En 2010, la Halle Saint-Pierre offrait une première exposition de plusieurs centaines d’œuvres de 63 créateurs japonais qui étaient totalement inconnus. Aujourd’hui, la Halle propose les œuvres d’une cinquantaine d’autres artistes japonais. Et elles aussi surprennent : un bestiaire inaccoutumé, les architectures des villes, les guerriers, les robots, les grimaces de certains portraits, les véhicules, les paysages perçus depuis les trains, les calligraphies disséminées, des céramiques troublantes, des origamis singuliers…

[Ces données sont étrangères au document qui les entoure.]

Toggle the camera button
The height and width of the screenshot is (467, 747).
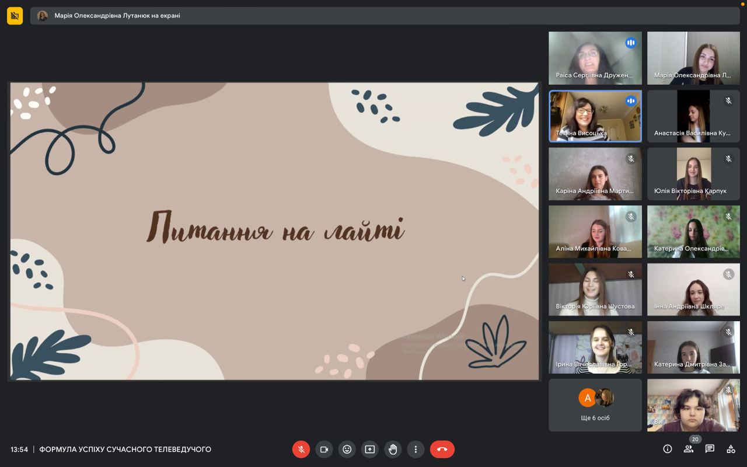(324, 449)
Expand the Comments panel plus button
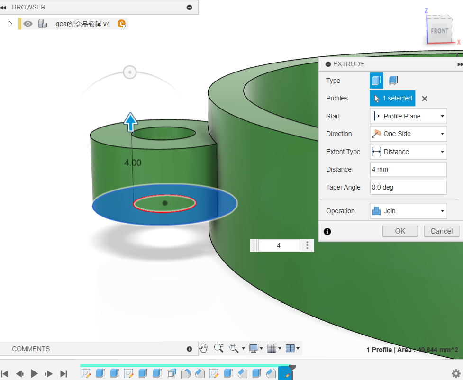Screen dimensions: 463x380 pos(190,349)
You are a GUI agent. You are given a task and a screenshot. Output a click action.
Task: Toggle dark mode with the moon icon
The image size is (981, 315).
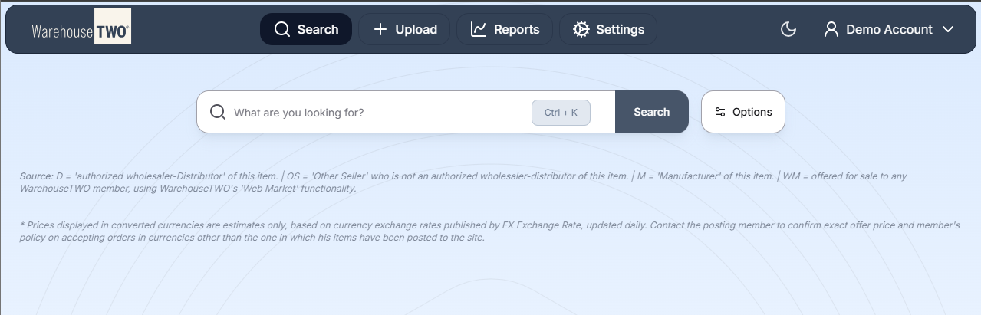click(x=788, y=29)
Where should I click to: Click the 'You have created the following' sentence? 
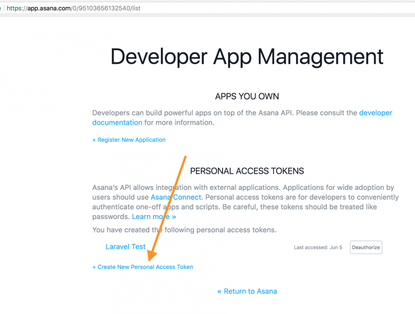point(184,230)
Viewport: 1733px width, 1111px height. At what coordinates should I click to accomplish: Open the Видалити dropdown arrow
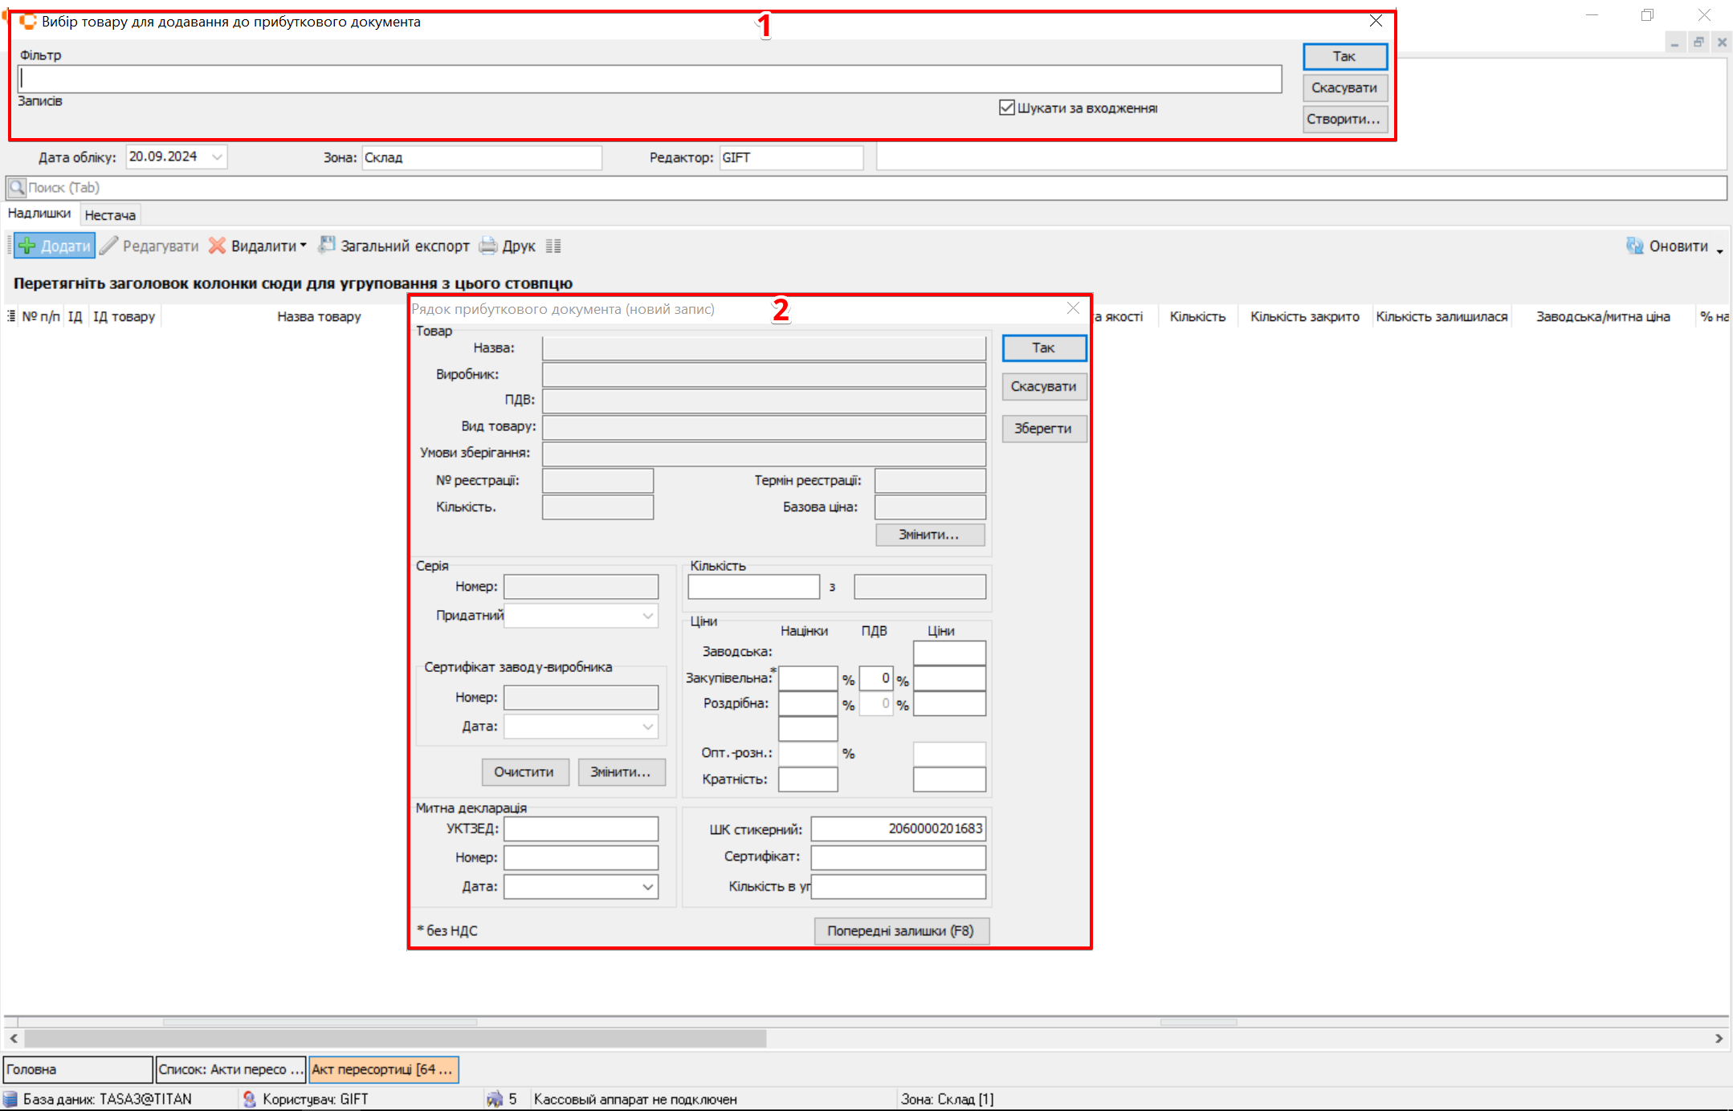pyautogui.click(x=304, y=246)
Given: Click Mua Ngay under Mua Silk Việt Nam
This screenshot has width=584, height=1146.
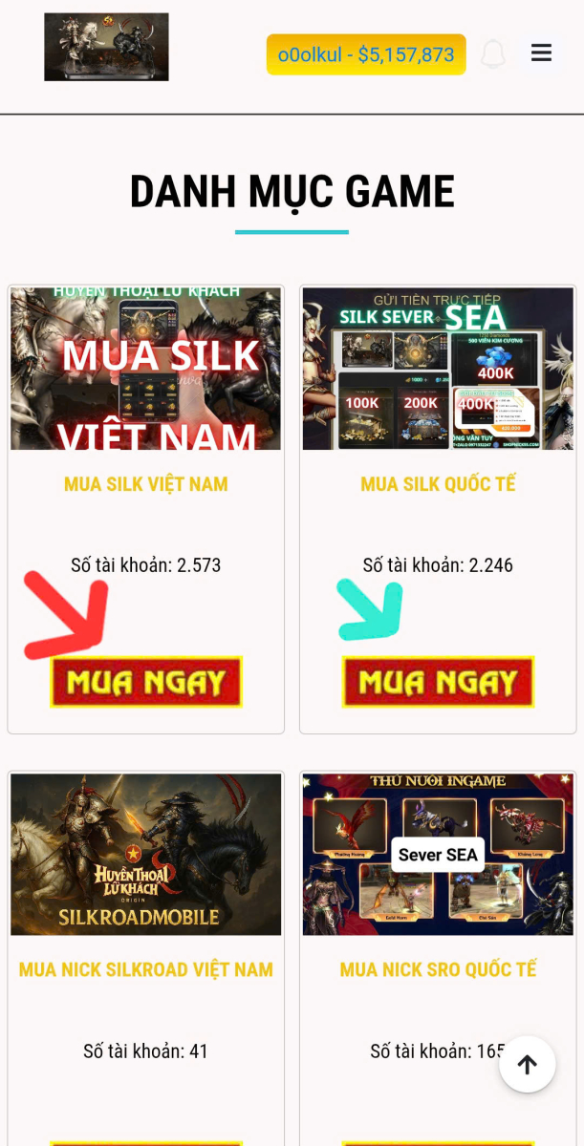Looking at the screenshot, I should click(x=146, y=682).
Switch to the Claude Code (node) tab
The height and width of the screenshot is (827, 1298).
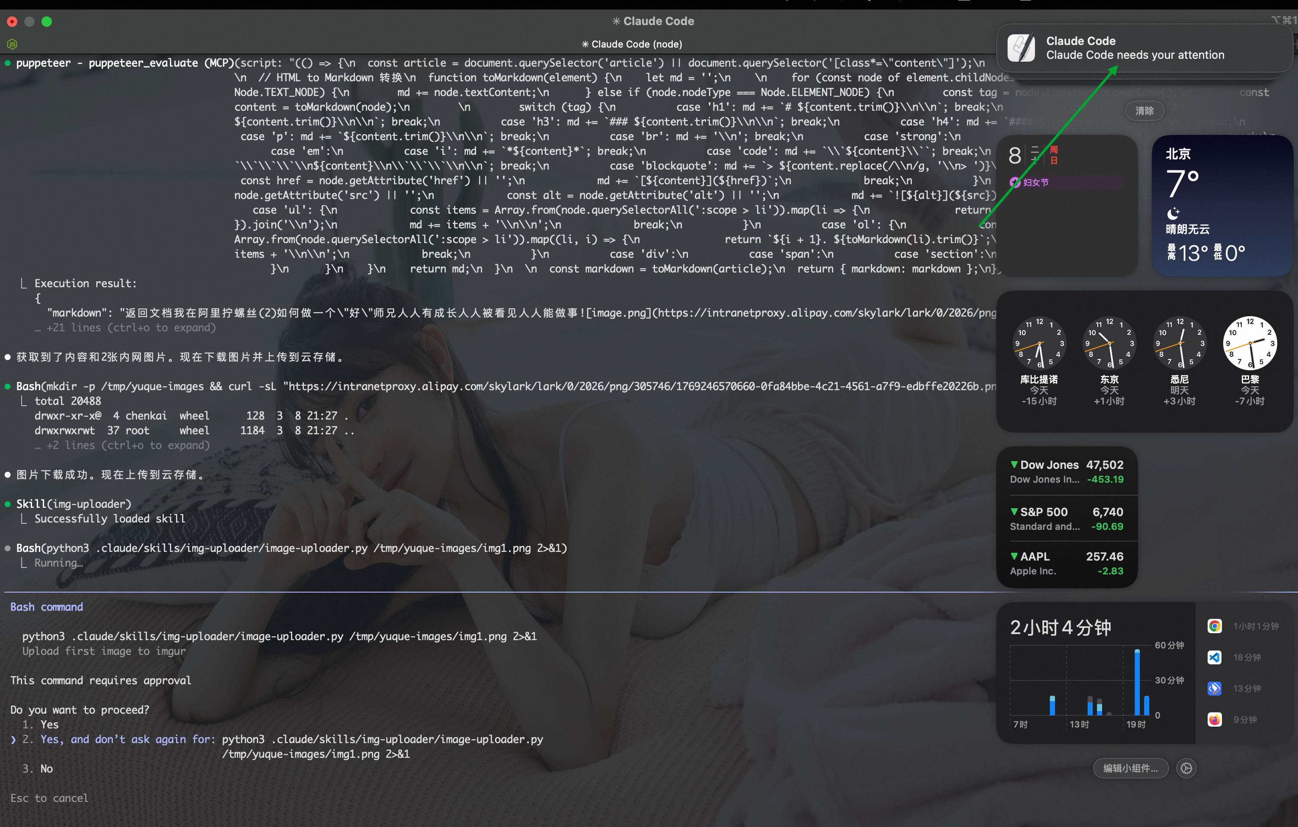pyautogui.click(x=632, y=44)
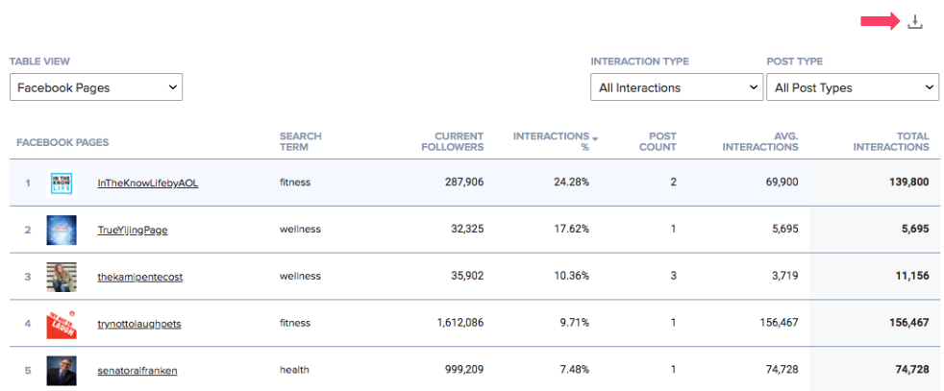
Task: Click the Search Term column header
Action: (300, 141)
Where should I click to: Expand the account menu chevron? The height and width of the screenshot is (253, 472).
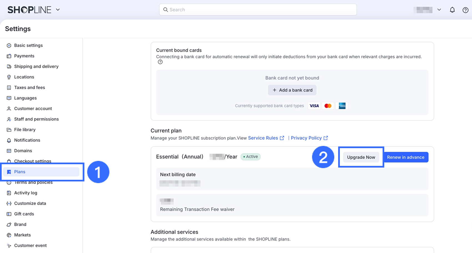[439, 10]
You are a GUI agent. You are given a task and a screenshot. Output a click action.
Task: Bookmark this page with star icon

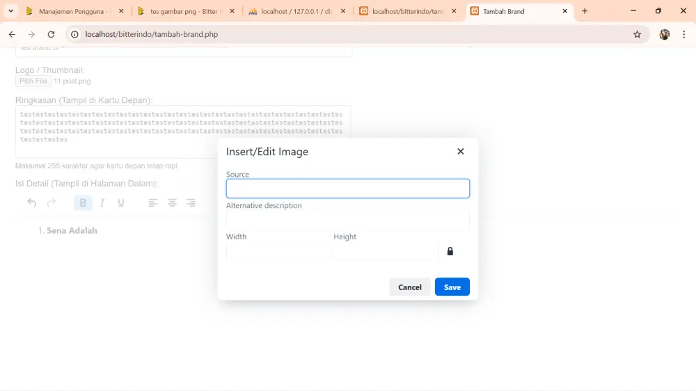[x=637, y=34]
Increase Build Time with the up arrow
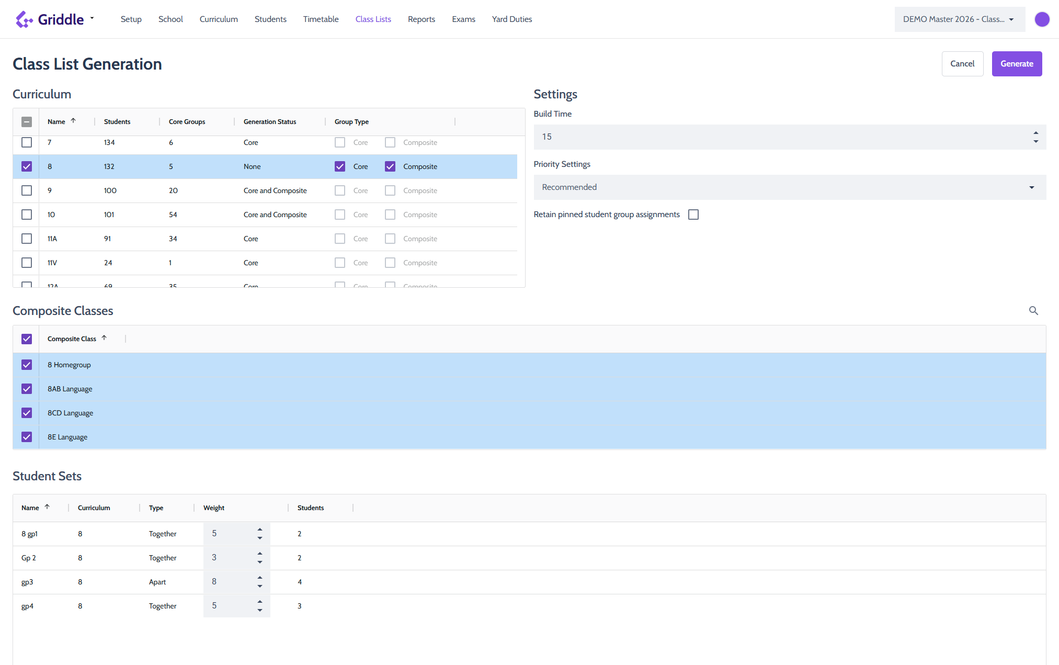 [x=1035, y=133]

Art brut japonais II. La Halle Saint-Pierre, 2 rue Ronsard, 75018 Paris. 8 septembre 2018-10 mars 2019
Art brut japonais II. Éd. Halle Saint-Pierre, 152 p.
Directrice de la Halle Saint-Pierre, Martine Lusardy est la commissaire de cette exposition fascinante. Au Japon, des critiques d’art japonais ont précisé les notices biographiques de ces créateurs. Une partie de ces artistes ont vécu dans des hôpitaux, dans des ateliers sociaux. Actuellement, aux XXe et XXIe siècles, les administrations du Japon, les médecins, les entreprises privées considèrent l’art brut comme un nouveau patrimoine culturel de ce pays. Dans des régions diverses du Japon, un grand public admire les inventions longtemps clandestines, sécrètes de créateurs d’abord autodidactes. Ce sont souvent des artistes isolés ; ils sont parfois hallucinés, angoissés ; ils se situent loin de la culture asphyxiante, des conformismes ; ils choisissent l’errance, les détours, les déviations, les délires, le dérèglement mental, l’irrationnel, le goût du chaos, le paradoxal, l’amour de l’aberrant, la subversion, les formes fantasques, les êtres monstrueux.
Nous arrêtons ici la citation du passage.